His most recent projects have focused on personalization of interaction with information personalization of information retrieval based on searchers’ current and past behaviors, and on methods for evaluation of whole-session search. His current research interest focuses on implications for LIS of the ubiquity of information in daily life, on which he has given keynote presentations at a variety of venues, including CLEF 2018, FIRE 2019, BIRDS 2020, and LIDA 2021, and the 2022 Stallmann Distinguished Lecture at the University of Texas, Austin. Professor Belkin’s research has been supported by many agencies, including NSF, Institute of Museum and Library Services, Google, DARPA, NIST, US Department of Education, the British Library Research and Development Department, and NATO.
Belkin has served as the Chair of the ACM SIGIR, and President of the Association for Information Science and Technology (ASIST). He is the recipient of the ASIST’s Outstanding Teacher award, its Research Award, and its Award of Merit, for outstanding contributions to Information Science, and in 2021 was named an ASIS&T Distinguished Member in its inaugural class. In 2015, he received the ACM SIGIR Gerard Salton Award, for significant, sustained, and continuing contributions to research in information retrieval, and in 2020 he was an made an inaugural Member of the ACM SIGIR Academy.
Over his career spanning multiple decades and institutions, Belkin has advised and mentored countless students. These students themselves have done groundbreaking works in the field of information science and technology.

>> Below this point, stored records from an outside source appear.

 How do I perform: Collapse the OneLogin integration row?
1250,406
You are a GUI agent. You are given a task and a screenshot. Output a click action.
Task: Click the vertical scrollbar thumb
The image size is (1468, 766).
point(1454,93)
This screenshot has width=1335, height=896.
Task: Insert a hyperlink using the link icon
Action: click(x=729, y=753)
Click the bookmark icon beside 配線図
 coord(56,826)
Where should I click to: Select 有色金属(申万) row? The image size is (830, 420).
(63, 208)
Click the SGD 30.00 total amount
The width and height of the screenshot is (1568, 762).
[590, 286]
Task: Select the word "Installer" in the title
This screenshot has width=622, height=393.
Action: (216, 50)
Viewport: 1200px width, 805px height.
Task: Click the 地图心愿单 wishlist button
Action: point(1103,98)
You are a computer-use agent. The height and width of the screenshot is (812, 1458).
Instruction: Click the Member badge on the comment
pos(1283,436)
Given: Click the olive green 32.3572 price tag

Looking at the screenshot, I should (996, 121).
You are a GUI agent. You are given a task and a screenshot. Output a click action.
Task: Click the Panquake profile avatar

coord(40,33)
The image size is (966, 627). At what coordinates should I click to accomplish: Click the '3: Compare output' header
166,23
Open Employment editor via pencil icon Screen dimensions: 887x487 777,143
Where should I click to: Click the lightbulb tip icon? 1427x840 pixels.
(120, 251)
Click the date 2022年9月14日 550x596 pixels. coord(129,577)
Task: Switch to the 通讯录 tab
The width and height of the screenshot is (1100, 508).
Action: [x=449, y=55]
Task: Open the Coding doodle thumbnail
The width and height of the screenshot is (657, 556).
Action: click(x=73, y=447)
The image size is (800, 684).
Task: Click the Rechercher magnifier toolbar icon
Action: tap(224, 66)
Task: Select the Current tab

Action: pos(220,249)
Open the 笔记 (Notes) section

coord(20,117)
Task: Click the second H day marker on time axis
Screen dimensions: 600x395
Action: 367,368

Belkin is Distinguished Professor of Information Science Emeritus, at the Department of Library & Information Science, Rutgers University, and Adjunct Professor at the Dhirubhai Ambani Institute of Information and Communication Technology, India. Prior to these appointments, he was Lecturer and Senior Lecturer in the Department of Information Science, The City University, London. He has held visiting positions at, inter alia, the University of Western Ontario; the Free University, Berlin; GMD-IPSI, Darmstadt; the Institute for Systems Science, National University of Singapore; the Information School, University of Washington, Seattle; and GESIS, Cologne. He was a Fulbright Fellow at the University of Tampere in 1996, and a Fulbright Senior Scholar in Croatia in 2003. He received his Ph.D. in Information Studies from the University of London (University College).